**DO THIS:** Reproduce the part of the records that opens with the line containing "Screen dimensions: 1949x914" and closes with the line containing "Action: tap(464, 84)", swapping "dropdown" for "menu" and leaving all else unchanged.

**TASK DATA:**
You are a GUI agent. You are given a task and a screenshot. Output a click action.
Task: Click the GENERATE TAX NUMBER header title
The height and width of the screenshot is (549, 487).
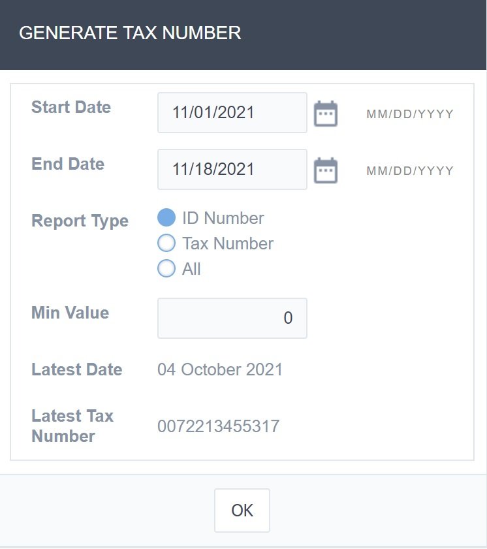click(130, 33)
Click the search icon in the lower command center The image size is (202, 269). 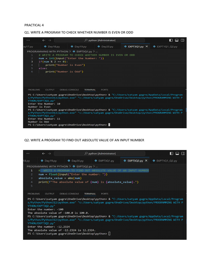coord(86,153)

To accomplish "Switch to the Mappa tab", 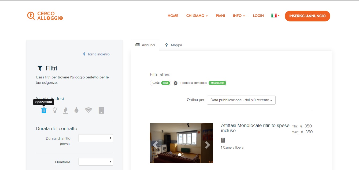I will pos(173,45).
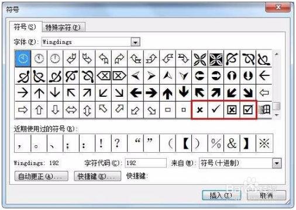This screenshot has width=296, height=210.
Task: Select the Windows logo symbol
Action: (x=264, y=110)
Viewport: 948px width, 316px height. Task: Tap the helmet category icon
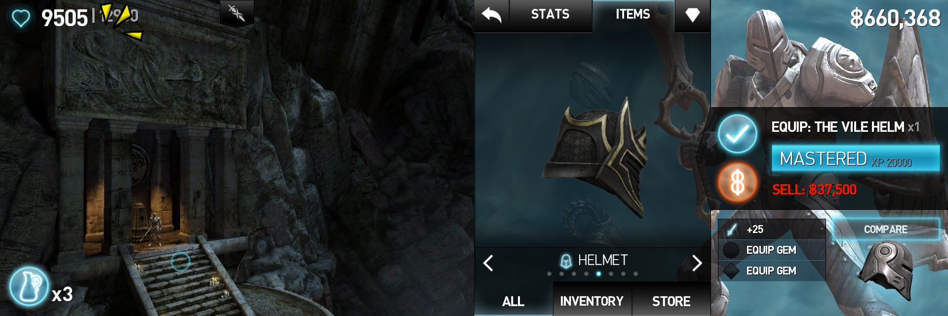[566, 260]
--
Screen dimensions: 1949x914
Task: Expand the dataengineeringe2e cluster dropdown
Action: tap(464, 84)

**REPLY TO THE EXERCISE:**
Screen dimensions: 1949x914
Task: Expand the dataengineeringe2e cluster menu
Action: tap(464, 84)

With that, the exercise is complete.